## Tugas
(A) Jawablah pertanyaan berikut berdasarkan teks tentang Pilkada 2020.
(i) Menurut data KPU, berapa daerah yang melaksanakan Pilkada?
(ii) Berapa pasang calon gubernur dan wakil gubernur yang mengikuti Pilkada?
(iii) Kabupaten Badung disebut berada di provinsi mana?
(B) Terjemahkan kalimat dari teks tentang Pilkada 2020 ini ke dalam bahasa Inggris: "Menurut data KPU, ada 270 daerah yang melaksanakan Pilkada, dengan perincian 9 provinsi, 37 kota, dan 224 kabupaten."
(C) Lanjutkan teks tentang Pilkada 2020 mulai dari kalimat terakhirnya.

## Teks Latihan
════════

Keempat, Pilkada tahun 2020. Pilkada kali ini sangatlah berbeda jika dibandingkan dengan kompetisi sebelumnya, dimana berlangsung di tengah pandemi Covid-19, dengan suasana setengah dipaksakan. Tuntutan masyarakat agar pilkada ditunda tidak bias dipenuhi. Menurut data KPU, ada 270 daerah yang melaksanakan Pilkada, dengan perincian 9 provinsi, 37 kota, dan 224 kabupaten. Pilkada diikuti sebanyak 715 pasangan calon, dengan rincian: 24 pasang calon gubernur dan wakil gubernur, serta 691 pasangan adalah calon bupati dan wakil bupati atau walikota dan wakil walikota. Yang menarik dikaji, Pilkada kali ini diikuti pasangan calon tunggal lebih banyak, yakni 25 pasangan calon tunggal yang meliputi daerah Kabupaten Badung (Bali), Kabupaten Wonosobo, Kabupaten Sragen, Kabupaten Boyolali, Kabupaten Kebumen, Kota Semarang (Jawa Tengah), Kabupaten Sumbawa Barat (NTB), Kabupaten Soppeng, Kabupaten Gowa (Sulsel), Kabupaten Raja Ampat, Kabupaten Pegunungan Arfak (Papua), Kabupaten Bengkulu Utara (Bengkulu), Kabupaten Humbang Hasundutan, Kabupaten Gunung Sitoli, Kabupaten Pematang Siantar (Sumatera Utara), Kota Balikpapan, Kabupaten Kutai Kertanegara (Kalimantan Timur), Kabupaten Kediri, Kabupaten Ngawi (Jawa Timur), Kabupaten Mamuju Tengah (Sulawesi Barat), Kabupaten Manokwari Selatan (Papua Barat), Kabupaten Ogan Komering Ulu Selatan, Kabupaten Ogan Komering Ulu (Sumatera Selatan), Kabupaten  Pasaman (Sumatera Barat).

════════

## Data Tersimpan
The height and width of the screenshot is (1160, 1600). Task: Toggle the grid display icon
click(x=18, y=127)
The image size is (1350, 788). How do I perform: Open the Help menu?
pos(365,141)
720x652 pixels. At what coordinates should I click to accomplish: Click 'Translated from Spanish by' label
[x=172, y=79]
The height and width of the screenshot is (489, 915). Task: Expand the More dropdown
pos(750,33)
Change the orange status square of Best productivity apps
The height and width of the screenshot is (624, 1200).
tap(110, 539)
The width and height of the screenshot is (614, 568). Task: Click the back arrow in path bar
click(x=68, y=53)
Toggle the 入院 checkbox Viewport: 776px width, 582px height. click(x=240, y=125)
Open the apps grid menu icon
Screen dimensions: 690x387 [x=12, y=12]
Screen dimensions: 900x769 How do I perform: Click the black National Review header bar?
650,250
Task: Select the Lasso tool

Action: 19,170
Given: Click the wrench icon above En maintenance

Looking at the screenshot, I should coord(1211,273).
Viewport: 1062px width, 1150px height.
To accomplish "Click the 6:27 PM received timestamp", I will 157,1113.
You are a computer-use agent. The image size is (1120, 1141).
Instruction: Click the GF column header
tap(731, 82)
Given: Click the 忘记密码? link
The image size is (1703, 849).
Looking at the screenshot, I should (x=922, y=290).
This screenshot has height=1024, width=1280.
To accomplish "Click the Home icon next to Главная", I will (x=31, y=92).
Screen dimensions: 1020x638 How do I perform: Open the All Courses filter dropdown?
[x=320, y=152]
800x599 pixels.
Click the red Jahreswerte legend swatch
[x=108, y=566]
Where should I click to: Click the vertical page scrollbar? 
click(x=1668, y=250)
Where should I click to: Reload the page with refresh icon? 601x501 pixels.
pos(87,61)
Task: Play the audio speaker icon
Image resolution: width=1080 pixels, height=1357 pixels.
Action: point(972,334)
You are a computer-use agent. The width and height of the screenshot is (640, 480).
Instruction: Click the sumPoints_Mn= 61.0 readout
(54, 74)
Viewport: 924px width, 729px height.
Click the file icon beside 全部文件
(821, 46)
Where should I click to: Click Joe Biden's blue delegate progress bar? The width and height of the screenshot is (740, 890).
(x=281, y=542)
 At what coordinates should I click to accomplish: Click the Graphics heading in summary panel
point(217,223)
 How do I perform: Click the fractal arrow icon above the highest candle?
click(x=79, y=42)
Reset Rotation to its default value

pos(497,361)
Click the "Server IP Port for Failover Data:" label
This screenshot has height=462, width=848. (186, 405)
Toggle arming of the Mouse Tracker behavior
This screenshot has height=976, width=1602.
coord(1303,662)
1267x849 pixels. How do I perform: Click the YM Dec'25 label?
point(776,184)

════════

## Jawaban Latihan
(A)
(i) 270 daerah
(ii) 24 pasang
(iii) Bali

(B) According to KPU data, there were 270 regions holding the Pilkada, consisting of 9 provinces, 37 cities, and 224 regencies.

(C)
Berdasarkan data tersebut, kecendrungan munculnya calon tunggal dari tahun ke tahun terus meningkat. Hal itu menjadi evalusi bersama antara pemerintah dan partai politik serta lembaga-lembaga terkait yang mempunyai perhatian serius terhadap proses demokratisasi. Bila gejala itu dibiarkan terus terjadi, maka Indonesia mungkin mengalami kekurangan stok kepemimpinan daerah (defisit kepemimpinan lokal). Gejala itu tentu sangat berbahaya bagi masa depan demokrasi kita. Dalam khasanah ilmu politik ada istilah all politics is local (semua peristiwa politik sesungguh bersifat local). Locus politik Indonesia selama ini terlalu terpusat secara nasional, sehingga cenderung mengabaikan heterogenitas relasi dan problema lokal. Pilkada perlu didorong agar mampu memunculkan tokoh-tokoh lokal berkualitas untuk menjawab persoalan lokal yang benar-benar dirasakan warga. Sehingga daerah bisa menjadi basis-basis perubahan bagi bangsa Indonesia.

Untuk menekan gejala calon tunggal dalam pilkada, sehingga demokrasi bermakna perluasan partisipasi sekaligus penguatan kepemimpinan daerah, maka ada tiga hal yang perlu dilakukan terutama oleh partai politik.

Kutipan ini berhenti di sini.